By keeping silent on current internal and external economic threats, they offer no mix of macroeconomic policies for economic recovery, from which revenues can be replenished in growth, induced by short, medium and long term policies. for sustainable expenses.
Take the financial backbone to support MSMEs, a 50 billion shillings prize pool as an option to access capital. The overhaul is commendable and very overdue given that getting a bank loan is a nightmare.
For decades, banks have moved away from the financial intermediation that should, in theory, help growth to reduce poverty. They typically sweep most customer deposits into super-profitable portfolios for themselves, aided by high-yielding risk-free government securities that crowd out the private sector.
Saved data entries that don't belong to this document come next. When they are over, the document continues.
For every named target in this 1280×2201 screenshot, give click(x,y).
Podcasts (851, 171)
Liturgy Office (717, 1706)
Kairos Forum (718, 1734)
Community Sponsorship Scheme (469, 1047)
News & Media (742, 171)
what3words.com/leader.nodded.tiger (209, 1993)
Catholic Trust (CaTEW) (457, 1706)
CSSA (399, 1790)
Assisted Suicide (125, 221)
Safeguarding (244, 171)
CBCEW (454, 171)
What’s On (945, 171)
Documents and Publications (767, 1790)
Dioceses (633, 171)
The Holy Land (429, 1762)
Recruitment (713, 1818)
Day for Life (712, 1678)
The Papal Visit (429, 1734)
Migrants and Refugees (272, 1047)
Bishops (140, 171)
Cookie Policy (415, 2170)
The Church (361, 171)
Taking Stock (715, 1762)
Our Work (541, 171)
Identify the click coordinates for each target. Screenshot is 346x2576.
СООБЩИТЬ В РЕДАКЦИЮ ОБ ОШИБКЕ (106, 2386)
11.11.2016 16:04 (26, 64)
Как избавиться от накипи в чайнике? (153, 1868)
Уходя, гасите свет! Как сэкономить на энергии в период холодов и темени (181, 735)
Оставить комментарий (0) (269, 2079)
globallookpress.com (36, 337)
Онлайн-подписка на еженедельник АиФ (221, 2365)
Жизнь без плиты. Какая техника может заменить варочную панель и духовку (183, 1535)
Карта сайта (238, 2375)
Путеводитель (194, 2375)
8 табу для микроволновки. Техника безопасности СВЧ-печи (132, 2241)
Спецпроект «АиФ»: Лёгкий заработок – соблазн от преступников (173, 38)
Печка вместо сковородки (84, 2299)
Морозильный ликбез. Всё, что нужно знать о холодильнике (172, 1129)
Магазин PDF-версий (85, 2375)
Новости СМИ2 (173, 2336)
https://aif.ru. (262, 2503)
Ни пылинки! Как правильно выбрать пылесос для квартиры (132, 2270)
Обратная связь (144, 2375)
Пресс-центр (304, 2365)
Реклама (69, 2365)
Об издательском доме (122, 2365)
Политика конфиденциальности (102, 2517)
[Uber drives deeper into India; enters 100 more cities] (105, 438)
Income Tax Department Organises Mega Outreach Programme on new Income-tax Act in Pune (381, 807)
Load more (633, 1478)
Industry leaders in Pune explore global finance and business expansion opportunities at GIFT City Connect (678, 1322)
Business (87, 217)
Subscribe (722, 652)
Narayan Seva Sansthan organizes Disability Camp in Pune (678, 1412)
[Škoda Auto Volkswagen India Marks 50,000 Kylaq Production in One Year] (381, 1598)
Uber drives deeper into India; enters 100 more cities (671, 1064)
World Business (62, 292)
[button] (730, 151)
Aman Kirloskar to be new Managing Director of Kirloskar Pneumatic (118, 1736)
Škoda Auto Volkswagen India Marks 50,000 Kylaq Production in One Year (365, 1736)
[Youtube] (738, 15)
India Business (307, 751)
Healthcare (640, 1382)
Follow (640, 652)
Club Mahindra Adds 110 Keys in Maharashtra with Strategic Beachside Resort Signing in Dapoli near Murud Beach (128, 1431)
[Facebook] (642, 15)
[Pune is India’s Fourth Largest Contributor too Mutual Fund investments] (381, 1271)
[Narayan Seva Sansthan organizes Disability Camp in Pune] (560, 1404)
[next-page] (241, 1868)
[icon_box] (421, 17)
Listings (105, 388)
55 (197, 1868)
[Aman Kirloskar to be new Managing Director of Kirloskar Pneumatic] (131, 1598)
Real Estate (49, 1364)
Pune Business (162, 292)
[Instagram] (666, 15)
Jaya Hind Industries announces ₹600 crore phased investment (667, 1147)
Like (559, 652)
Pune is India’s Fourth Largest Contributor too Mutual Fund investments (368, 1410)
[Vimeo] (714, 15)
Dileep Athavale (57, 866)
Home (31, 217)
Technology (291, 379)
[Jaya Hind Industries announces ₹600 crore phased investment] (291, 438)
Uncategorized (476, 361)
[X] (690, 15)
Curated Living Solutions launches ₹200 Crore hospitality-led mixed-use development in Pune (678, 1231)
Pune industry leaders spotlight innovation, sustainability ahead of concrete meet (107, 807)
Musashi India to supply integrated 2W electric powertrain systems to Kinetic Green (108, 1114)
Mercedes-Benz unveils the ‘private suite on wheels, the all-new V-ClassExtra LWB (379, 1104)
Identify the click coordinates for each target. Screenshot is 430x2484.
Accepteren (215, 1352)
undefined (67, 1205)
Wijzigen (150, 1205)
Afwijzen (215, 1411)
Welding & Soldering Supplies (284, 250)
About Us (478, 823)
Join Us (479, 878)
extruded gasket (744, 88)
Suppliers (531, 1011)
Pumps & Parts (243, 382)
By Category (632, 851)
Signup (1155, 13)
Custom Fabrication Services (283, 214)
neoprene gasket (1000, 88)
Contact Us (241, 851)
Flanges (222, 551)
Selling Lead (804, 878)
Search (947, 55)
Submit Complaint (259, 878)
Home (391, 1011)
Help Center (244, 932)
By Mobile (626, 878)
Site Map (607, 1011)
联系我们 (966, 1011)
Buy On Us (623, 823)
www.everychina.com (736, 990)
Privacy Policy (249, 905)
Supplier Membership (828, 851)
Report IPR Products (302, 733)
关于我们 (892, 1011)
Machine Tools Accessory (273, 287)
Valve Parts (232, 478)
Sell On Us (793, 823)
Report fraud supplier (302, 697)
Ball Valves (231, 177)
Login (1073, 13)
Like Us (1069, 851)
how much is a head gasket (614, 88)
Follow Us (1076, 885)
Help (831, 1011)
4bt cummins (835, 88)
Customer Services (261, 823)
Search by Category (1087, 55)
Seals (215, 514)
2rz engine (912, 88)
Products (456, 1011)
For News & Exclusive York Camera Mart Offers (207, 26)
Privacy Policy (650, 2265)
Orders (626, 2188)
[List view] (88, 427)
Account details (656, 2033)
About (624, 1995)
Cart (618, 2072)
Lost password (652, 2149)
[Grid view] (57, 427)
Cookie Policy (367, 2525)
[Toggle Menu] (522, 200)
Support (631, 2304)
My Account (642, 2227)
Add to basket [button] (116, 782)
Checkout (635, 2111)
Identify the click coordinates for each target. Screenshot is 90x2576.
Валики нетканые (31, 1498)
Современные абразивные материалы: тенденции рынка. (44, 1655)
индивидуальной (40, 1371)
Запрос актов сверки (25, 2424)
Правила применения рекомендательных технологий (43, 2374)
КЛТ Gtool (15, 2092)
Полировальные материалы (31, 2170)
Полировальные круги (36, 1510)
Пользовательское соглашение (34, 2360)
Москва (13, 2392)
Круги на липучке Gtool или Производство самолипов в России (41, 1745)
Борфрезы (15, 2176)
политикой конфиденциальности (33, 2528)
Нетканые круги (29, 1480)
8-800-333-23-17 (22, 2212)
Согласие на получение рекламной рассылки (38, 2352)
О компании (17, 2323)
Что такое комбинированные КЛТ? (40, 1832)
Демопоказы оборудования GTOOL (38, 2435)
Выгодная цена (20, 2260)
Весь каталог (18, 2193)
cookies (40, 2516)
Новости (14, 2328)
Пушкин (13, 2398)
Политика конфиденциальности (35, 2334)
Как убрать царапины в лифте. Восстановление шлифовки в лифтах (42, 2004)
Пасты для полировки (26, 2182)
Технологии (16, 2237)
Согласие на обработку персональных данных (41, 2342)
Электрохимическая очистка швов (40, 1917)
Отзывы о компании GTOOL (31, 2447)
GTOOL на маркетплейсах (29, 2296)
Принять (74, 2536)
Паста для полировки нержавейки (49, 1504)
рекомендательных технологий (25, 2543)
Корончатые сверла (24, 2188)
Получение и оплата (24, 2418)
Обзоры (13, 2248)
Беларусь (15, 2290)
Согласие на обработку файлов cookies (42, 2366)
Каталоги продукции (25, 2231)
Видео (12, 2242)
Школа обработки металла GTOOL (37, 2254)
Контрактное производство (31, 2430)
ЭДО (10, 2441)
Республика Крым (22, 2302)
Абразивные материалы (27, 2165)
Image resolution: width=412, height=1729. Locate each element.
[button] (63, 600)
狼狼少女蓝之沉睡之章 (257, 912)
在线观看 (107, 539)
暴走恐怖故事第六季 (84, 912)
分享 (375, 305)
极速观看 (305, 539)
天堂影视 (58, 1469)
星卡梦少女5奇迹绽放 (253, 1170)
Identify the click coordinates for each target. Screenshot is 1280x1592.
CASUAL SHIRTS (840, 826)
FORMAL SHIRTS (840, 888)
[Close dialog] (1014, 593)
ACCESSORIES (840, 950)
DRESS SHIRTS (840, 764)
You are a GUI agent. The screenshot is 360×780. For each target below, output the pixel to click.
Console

The Kenyan banking sector has one of the highest rates of return on investments and assets in the world (averaging 25% return on equity in 2016 when the caps were put in place). At worst, banks are chasing profit in dirty cash transactions (remember the pending High Court decision freezing over 6.2 billion shillings in 62 bank accounts held at major banks).
Banks are increasingly being held captive by start-ups and fraudsters just to plan fees, if not worse.
If our monetary policy has collapsed on sources of credit, in the face of a rapidly changing financial sector, and the Central Bank of Kenya (CBK) is unable to curb the crooks and chaos above, treating MSMEs as a segment of the business will hardly restore the effectiveness of monetary policy.
For our dichotomous private sector where the informal segment dominates employment (around 83%, with low productivity and marginal access to credit) while a formal segment is concentrated in a few firms, questions remain as to whether and when we will regain political control of the sector. banking and budgetary policy to sustainably manage the entire economy, all sectors combined.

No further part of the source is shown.